BEGIN
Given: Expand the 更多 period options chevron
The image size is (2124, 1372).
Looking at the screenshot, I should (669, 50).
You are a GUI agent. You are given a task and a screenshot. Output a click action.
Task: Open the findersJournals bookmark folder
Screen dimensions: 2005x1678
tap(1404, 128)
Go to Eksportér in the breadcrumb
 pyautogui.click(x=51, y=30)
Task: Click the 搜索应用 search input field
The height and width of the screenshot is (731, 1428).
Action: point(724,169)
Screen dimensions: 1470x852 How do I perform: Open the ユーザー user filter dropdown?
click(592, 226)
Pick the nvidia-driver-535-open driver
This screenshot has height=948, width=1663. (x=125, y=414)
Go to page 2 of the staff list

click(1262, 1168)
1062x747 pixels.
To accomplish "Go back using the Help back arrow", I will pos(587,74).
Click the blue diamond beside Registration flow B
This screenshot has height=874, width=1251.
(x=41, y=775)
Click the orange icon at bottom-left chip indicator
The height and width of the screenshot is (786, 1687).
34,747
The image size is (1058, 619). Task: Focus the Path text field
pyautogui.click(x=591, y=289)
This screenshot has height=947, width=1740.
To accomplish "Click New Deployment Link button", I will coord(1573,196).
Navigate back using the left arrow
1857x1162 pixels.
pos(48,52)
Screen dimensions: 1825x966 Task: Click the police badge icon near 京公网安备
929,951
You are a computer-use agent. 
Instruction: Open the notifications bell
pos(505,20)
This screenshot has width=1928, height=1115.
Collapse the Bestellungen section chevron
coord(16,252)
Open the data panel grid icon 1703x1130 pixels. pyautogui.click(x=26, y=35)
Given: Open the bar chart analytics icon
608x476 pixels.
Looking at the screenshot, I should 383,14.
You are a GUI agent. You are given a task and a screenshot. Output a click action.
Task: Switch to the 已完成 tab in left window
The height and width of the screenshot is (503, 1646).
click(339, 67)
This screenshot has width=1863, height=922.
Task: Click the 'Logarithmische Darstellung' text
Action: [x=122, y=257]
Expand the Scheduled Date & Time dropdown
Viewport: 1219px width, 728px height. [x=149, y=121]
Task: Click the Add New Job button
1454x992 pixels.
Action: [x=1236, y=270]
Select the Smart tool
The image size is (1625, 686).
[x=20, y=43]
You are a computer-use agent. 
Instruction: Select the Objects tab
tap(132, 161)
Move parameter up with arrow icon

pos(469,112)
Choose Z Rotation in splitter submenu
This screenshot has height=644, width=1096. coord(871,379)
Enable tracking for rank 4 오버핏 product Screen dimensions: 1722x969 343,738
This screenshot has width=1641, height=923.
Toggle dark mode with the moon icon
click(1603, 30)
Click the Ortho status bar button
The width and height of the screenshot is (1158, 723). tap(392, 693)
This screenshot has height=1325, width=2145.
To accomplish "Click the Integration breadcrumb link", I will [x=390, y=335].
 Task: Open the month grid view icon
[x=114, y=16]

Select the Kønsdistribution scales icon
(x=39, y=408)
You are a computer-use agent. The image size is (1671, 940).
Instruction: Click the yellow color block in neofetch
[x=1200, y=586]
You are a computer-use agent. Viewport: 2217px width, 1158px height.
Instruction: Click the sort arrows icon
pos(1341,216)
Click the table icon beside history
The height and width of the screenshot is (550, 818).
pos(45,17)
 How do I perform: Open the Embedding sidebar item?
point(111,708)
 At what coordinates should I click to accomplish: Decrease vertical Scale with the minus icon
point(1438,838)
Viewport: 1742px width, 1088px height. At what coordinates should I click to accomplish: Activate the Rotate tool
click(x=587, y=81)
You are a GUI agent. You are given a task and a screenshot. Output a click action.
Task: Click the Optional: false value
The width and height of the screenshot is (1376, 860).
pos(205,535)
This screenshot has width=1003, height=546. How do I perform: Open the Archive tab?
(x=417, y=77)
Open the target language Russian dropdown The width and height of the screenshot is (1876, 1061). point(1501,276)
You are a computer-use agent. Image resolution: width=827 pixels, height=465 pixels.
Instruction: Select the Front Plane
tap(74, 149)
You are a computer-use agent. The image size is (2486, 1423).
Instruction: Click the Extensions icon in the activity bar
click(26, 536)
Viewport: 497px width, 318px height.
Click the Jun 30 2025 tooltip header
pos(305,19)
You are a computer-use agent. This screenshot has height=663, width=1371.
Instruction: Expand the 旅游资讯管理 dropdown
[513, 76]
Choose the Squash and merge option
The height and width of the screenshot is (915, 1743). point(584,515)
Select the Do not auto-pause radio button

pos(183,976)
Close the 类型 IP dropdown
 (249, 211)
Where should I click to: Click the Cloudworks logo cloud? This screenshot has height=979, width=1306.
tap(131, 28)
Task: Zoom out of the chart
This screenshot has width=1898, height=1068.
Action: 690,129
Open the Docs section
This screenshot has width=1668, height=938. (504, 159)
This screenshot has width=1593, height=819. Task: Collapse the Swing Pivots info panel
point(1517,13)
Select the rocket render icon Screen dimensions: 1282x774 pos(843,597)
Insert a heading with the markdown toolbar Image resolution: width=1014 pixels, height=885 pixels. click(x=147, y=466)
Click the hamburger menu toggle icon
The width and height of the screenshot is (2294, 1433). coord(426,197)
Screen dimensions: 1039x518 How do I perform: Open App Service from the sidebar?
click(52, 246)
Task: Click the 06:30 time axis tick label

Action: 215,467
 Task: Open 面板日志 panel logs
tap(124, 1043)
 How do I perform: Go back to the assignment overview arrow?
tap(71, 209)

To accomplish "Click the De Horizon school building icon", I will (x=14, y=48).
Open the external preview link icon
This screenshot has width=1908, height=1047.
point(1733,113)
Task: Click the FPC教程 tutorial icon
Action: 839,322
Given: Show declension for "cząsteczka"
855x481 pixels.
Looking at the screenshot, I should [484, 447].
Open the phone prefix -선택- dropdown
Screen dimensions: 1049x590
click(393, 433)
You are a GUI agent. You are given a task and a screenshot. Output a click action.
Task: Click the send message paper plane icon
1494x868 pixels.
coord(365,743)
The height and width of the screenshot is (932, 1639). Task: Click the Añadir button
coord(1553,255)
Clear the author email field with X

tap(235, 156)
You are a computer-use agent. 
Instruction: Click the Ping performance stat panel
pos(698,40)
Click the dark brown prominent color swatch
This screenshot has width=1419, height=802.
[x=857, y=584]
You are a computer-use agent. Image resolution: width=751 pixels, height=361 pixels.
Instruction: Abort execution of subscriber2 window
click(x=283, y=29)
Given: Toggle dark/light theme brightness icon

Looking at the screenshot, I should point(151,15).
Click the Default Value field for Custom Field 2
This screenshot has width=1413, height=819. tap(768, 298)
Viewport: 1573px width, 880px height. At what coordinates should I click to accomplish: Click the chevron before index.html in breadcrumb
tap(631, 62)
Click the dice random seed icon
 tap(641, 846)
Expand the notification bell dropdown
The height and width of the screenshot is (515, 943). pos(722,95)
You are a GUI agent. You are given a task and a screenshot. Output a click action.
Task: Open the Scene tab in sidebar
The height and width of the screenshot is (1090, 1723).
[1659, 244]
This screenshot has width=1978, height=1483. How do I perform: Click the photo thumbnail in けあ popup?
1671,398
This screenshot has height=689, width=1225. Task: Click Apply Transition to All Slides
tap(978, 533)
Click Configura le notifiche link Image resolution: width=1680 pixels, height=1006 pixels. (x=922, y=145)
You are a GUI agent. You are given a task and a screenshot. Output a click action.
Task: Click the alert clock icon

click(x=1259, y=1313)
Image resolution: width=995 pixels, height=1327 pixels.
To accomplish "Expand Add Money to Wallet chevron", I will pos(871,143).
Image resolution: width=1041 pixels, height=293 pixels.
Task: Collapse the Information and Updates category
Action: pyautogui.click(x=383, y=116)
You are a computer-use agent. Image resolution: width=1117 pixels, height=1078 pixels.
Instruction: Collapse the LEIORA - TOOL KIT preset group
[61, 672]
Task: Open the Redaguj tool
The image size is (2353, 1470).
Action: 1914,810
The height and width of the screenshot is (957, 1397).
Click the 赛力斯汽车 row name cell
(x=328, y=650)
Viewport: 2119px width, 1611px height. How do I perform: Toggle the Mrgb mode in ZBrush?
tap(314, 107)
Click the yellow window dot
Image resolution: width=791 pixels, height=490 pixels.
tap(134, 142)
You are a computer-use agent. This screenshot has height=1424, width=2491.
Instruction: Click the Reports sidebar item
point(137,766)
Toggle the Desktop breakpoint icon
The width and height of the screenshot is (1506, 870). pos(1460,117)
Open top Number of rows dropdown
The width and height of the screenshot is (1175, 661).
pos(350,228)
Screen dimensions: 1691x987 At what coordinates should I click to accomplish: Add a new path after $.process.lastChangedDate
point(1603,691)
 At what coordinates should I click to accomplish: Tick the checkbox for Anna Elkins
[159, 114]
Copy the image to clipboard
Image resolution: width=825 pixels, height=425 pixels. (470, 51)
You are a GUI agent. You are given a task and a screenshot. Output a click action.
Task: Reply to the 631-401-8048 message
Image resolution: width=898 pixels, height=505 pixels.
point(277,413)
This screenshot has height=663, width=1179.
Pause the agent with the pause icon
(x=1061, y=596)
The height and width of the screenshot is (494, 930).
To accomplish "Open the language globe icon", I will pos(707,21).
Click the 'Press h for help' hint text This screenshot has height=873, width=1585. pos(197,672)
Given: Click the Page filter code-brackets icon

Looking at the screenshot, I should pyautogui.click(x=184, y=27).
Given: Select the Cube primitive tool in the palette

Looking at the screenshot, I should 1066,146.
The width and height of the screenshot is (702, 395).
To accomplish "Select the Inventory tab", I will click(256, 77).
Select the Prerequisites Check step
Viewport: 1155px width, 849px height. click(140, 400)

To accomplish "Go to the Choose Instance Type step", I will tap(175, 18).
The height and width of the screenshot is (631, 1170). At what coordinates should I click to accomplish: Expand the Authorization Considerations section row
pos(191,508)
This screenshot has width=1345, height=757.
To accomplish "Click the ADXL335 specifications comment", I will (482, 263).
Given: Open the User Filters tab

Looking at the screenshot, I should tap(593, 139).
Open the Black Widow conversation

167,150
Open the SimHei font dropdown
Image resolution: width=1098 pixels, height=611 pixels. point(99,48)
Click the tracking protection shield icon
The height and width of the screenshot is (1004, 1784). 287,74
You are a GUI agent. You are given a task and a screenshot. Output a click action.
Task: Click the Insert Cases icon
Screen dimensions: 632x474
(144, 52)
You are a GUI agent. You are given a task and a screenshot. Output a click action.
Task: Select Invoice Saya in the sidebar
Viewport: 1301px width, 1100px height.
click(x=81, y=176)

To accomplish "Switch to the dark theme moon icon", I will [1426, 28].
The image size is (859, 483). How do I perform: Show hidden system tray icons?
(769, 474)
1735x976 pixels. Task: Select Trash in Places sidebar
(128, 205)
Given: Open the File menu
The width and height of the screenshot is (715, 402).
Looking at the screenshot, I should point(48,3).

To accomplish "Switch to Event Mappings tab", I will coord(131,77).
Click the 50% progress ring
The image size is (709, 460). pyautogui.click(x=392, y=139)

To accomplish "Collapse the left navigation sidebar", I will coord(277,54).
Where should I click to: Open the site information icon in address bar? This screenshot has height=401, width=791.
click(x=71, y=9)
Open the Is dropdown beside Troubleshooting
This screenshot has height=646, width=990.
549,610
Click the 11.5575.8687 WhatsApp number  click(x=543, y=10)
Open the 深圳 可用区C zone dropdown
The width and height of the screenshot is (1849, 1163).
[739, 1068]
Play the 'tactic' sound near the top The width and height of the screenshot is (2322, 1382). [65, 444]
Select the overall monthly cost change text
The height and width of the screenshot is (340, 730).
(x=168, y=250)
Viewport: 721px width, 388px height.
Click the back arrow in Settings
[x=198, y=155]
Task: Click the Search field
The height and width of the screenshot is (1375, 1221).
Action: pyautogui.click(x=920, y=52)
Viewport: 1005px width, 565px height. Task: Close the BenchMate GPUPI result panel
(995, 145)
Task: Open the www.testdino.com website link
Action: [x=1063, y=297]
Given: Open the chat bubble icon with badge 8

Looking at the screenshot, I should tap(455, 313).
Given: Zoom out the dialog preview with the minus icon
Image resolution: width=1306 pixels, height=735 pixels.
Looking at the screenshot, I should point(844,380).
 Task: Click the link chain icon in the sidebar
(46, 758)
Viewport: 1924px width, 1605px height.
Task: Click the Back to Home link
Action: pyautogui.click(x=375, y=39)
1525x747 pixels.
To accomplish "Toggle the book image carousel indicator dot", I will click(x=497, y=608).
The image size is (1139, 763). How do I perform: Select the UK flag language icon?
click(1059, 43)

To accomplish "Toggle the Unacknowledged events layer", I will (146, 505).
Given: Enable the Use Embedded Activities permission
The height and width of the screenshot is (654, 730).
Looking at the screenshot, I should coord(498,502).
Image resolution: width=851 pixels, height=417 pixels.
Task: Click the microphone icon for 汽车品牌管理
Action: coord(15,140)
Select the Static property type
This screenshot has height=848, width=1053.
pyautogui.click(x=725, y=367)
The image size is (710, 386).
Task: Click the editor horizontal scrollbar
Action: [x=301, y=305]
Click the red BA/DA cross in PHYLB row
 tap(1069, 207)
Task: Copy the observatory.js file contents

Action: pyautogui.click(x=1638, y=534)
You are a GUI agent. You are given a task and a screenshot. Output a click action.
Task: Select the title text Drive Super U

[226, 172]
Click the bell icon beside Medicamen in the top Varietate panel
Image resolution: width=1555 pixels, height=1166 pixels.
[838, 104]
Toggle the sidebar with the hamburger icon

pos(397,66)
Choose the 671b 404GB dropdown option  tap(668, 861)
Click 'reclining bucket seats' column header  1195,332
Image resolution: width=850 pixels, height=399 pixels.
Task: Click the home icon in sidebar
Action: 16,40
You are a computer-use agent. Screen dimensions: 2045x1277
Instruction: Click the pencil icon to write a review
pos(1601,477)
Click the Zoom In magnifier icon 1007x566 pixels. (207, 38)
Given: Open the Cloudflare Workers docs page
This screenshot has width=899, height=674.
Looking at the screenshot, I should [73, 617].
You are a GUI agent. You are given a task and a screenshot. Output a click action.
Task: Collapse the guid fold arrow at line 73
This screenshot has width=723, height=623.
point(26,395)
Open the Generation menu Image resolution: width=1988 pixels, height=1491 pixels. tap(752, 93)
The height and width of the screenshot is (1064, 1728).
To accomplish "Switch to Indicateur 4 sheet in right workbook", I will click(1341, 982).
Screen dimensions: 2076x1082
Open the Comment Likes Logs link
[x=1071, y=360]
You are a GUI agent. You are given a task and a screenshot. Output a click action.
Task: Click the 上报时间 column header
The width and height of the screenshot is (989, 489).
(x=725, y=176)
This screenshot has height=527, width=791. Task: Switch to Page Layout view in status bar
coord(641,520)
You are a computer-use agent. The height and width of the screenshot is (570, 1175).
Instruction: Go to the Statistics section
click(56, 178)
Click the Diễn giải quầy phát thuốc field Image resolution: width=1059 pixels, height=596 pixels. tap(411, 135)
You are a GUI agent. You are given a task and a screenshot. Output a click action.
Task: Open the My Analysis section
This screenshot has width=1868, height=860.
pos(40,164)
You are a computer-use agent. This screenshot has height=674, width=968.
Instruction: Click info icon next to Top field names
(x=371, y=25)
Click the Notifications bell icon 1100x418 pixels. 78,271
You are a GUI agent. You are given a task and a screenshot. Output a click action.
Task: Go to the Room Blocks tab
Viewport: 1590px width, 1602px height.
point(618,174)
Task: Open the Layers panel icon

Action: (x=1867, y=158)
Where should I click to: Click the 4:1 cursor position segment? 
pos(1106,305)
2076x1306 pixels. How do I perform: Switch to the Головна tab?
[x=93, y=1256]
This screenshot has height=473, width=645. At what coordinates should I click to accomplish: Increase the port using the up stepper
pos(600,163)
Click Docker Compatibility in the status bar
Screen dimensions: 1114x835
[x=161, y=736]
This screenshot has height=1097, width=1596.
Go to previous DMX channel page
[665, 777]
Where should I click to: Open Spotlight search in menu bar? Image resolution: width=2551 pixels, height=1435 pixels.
END
Task to carry out.
What you write should match, character for character, the lines from the one with "Where should I click to: Click the 4:1" to the end of the data, both included.

Task output.
Where should I click to: Click the 4:1 cursor position segment? 
pos(1106,305)
2076x1306 pixels. How do I perform: Switch to the Головна tab?
[x=93, y=1256]
This screenshot has height=473, width=645. At what coordinates should I click to accomplish: Increase the port using the up stepper
pos(600,163)
Click Docker Compatibility in the status bar
Screen dimensions: 1114x835
[x=161, y=736]
This screenshot has height=1097, width=1596.
Go to previous DMX channel page
[665, 777]
Where should I click to: Open Spotlight search in menu bar? Image resolution: width=2551 pixels, height=1435 pixels.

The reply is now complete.